* _Data shown_:
==========

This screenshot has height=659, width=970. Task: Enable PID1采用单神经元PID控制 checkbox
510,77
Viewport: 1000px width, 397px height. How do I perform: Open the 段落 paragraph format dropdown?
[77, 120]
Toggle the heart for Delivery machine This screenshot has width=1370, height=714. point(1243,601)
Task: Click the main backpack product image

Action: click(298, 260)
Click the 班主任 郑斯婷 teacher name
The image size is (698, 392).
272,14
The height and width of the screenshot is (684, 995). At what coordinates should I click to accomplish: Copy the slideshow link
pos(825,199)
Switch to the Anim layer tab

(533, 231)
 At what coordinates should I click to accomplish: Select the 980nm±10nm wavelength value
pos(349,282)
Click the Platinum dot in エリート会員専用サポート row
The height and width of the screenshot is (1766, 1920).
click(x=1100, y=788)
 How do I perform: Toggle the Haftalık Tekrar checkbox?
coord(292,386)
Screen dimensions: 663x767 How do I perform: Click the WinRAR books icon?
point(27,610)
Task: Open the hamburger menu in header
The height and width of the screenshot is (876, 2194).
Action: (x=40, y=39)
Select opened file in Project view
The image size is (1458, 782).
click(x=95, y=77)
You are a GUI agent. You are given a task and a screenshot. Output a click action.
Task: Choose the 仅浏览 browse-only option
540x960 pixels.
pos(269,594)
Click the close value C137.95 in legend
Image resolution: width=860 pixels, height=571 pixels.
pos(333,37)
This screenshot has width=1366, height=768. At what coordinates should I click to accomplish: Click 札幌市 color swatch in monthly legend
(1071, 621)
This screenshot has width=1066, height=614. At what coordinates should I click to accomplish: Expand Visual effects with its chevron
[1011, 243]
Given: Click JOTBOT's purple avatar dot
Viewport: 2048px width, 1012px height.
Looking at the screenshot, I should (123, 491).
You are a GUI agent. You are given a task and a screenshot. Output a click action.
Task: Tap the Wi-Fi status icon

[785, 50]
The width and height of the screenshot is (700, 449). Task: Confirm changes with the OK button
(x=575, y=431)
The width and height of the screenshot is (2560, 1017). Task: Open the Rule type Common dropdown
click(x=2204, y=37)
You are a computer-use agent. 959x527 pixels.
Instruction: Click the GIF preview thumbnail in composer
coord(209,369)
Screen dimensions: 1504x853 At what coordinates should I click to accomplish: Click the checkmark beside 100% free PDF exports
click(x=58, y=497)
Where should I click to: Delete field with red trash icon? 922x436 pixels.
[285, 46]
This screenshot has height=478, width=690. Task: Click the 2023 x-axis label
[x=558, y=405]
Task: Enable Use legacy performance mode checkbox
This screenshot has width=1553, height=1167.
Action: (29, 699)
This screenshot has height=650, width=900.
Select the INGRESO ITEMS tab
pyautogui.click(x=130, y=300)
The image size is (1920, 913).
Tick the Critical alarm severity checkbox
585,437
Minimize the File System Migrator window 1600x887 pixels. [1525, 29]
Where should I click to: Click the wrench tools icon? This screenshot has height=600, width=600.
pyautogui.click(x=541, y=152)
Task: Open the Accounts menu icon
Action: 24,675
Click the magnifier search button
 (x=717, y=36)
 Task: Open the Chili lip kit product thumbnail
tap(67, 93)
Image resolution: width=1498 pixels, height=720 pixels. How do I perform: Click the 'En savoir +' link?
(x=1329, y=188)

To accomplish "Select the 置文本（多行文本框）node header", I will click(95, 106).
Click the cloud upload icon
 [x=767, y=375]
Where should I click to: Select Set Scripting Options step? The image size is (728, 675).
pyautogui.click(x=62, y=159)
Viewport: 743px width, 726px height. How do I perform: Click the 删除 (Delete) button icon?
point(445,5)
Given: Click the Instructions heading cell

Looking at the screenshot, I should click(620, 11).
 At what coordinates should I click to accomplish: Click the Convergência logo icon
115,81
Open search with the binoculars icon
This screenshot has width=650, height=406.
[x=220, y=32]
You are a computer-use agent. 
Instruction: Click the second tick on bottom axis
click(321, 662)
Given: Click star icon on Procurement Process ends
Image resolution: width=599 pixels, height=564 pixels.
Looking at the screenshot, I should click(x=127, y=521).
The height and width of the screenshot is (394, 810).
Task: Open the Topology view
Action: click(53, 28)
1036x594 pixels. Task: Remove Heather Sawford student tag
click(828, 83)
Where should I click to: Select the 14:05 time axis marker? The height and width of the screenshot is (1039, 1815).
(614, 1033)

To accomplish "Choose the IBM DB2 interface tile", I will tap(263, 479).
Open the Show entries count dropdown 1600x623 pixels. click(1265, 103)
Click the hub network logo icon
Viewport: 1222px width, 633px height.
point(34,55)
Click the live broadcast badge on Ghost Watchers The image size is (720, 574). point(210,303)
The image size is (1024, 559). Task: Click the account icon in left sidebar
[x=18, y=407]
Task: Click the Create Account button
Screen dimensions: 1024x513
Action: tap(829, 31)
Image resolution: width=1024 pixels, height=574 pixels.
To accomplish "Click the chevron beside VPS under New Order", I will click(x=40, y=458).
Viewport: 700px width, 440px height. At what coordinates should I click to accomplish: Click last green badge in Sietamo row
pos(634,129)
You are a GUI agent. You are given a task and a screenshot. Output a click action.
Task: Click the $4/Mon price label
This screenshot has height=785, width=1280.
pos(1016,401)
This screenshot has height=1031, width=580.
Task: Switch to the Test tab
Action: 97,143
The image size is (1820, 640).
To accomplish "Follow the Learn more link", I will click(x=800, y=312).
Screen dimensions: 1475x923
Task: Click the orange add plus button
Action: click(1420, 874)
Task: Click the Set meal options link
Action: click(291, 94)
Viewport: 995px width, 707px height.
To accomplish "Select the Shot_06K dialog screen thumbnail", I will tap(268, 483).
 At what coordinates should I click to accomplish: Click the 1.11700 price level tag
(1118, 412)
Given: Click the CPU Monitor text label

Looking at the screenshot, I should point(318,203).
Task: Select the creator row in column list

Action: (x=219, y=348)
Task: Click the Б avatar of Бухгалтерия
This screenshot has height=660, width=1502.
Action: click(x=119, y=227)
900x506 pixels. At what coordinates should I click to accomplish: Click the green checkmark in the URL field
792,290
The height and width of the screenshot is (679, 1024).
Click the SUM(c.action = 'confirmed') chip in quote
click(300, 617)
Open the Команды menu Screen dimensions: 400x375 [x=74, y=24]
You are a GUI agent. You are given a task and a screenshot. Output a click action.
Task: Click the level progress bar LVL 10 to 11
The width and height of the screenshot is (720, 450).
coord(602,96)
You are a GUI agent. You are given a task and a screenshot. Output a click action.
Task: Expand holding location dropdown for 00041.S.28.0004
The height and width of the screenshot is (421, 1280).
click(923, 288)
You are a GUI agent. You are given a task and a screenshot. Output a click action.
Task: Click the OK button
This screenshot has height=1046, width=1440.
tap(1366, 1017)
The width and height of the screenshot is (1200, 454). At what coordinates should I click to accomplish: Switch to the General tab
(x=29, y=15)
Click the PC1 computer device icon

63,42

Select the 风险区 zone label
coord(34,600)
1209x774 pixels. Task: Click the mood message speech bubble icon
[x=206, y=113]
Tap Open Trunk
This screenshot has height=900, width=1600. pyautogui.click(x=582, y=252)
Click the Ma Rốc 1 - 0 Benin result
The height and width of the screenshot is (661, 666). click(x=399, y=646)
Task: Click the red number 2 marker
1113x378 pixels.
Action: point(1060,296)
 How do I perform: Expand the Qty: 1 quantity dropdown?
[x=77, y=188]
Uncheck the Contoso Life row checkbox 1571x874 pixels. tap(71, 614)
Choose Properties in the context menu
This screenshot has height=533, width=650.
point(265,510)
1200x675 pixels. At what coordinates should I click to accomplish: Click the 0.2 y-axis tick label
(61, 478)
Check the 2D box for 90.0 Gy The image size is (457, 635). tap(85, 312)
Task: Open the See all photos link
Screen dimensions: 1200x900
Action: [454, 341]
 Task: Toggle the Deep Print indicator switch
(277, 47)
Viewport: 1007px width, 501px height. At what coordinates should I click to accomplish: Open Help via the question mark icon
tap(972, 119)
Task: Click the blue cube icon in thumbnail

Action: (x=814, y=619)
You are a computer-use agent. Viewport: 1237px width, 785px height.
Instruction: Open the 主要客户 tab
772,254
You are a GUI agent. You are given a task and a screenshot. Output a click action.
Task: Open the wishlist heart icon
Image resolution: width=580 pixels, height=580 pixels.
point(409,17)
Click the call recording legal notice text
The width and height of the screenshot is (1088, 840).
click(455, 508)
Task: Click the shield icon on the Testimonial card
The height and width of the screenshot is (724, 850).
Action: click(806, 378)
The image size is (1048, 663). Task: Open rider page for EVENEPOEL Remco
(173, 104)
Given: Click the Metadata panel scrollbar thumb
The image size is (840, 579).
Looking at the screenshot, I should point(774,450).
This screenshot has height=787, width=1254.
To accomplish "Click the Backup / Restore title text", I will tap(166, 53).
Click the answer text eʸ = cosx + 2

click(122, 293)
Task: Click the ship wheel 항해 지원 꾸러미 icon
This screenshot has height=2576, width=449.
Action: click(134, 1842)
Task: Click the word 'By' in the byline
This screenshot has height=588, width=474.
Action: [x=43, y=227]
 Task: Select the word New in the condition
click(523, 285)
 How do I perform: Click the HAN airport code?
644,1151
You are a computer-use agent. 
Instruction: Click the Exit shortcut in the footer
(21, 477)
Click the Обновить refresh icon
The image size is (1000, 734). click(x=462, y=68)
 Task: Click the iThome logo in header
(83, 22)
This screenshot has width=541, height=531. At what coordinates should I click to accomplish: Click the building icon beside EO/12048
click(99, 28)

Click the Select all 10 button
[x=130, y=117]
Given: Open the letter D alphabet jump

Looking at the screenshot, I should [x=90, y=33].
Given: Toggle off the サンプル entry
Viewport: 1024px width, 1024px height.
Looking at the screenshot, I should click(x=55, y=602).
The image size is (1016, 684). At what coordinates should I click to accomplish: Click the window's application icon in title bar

==========

* _Try it_:
Within the records, tally every line that contains the word "avatar". Only the resulting number should be given.

* _Written answer_:
2